Conversely, Batting Average did not appear to be that important – less than half of the teams that won their league were in the top 3 in Batting Average, and it had the lowest average score for champion teams of all the 5×5 categories. It was also the most volatile – with a standard deviation of 2.9, around 67% of teams that won their league would have had a Batting Average score ranging from 11.2 down to as low as 5.3!

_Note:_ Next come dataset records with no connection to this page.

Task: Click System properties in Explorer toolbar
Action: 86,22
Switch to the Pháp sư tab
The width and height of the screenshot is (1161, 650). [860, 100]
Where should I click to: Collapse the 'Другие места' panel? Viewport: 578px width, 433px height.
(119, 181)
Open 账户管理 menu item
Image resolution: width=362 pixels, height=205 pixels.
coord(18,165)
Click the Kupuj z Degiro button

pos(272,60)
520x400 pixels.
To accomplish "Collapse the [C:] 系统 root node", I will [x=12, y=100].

What about second-place teams? Ks and Runs were important here as well, but without the gaps seen for winning teams. The highest-scoring category on the pitching side was again Ks, but at 9.9, this was only 0.1 higher than the second category (Saves). On the hitting side, RBIs had the highest average score at 9.9, with Runs at 9.8
There’s another way to look at the data – if you were the leader in, say, Home Runs, how likely is it that you won your league? Here’s another breakdown:
|1st in category|
|% in top 3||75.0%||58.3%||56.3%||50.0%||31.3%||60.4%||58.3%||75.0%||60.4%||54.2%|
|2nd in category|
|% in top 3||39.6%||35.4%||56.3%||31.3%||31.3%||43.8%||41.7%||43.8%||27.1%||35.4%|
|3rd in category|
|% in top 3||20.8%||31.3%||25.0%||22.9%||22.9%||31.3%||43.8%||35.4%||39.6%||29.2%|
This table tells us, for example, that once again, teams that finished tops in Runs or K’s, had an average overall finish of 2.1 and 2.2, respectively: basically, they finished 1st or 2nd overall in their league, and fully 75% of teams that were first in Runs or K’s had a top-3 overall finish. (15 teams were first in both Runs and Ks – of those, 14 won the league; the lone exception came in third).

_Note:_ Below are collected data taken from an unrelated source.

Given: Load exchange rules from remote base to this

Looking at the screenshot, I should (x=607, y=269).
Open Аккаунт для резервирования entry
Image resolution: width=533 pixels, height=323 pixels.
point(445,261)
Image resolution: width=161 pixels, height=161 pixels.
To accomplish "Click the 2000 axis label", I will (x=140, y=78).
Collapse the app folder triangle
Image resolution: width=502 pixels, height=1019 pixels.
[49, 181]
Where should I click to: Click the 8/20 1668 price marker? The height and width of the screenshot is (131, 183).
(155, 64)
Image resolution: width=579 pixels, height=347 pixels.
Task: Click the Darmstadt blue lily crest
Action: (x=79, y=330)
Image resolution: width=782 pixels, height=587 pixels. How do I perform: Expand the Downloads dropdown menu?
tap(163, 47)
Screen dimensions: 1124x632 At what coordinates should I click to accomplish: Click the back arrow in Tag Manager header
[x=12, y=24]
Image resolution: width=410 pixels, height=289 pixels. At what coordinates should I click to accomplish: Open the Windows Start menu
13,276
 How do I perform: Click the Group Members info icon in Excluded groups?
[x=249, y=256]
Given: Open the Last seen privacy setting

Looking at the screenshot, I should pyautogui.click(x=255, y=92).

Conversely, teams that had the best Batting Average only finished 5th on average, and only 30% of teams with the best batting average were in the top 3.
I’m not showing the data here, but the reverse was also true: of the teams that were in the bottom half in the league in Runs, or in K’s, exactly none of them won the league. None. Only four teams (for both Runs and K’s) even managed a 2nd place overall finish!
On the flip side, there were 26 teams that were in the bottom half in Batting Average but 1st or 2nd overall, including 14 overall winners.
So the data appear to be telling us that we need to focus on Runs and Ks, and not worry quite as much about Batting Average. There may be some logic behind this: players scoring lots of runs are, perhaps, coming to bat more often, which means more opportunities for HRs, SBs and RBIs. Pitchers generating lots of Ks are perhaps more likely to be in position to pick up Wins and Saves and have better ratios.
While I don’t think anyone would recommend ignoring a category altogether – even Batting Average – I think the key takeaway is that in looking at roster construction, you might benefit by paying closer attention to Runs and K’s – for example, by letting those two categories be the tie-breaker if two players appear to be close in value.
Obviously, none of this is particularly new or revolutionary. And of course the usual caveats apply: 48 leagues from one particular year may or may not be a sufficient sample size to draw conclusions from. Results will almost certainly differ in some way or another for leagues with different settings (1 catcher leagues vs 2 catcher leagues, 5 outfielders & 1 util vs 3 OF and 2 util, etc). My knowledge (or lack thereof) of statistics and such could make the entire exercise completely worthless, etc.
But I, at least, found it interesting – that’s all that matters, really – and I am looking to incorporate this as I do my projections this year.
 12-team, standard 5×5, 5 outfielders and one utility spot; max 180 games started for pitchers, and – at least according to Razzball – the Razzball leagues are supposed to be generally more competitive that more casual leagues.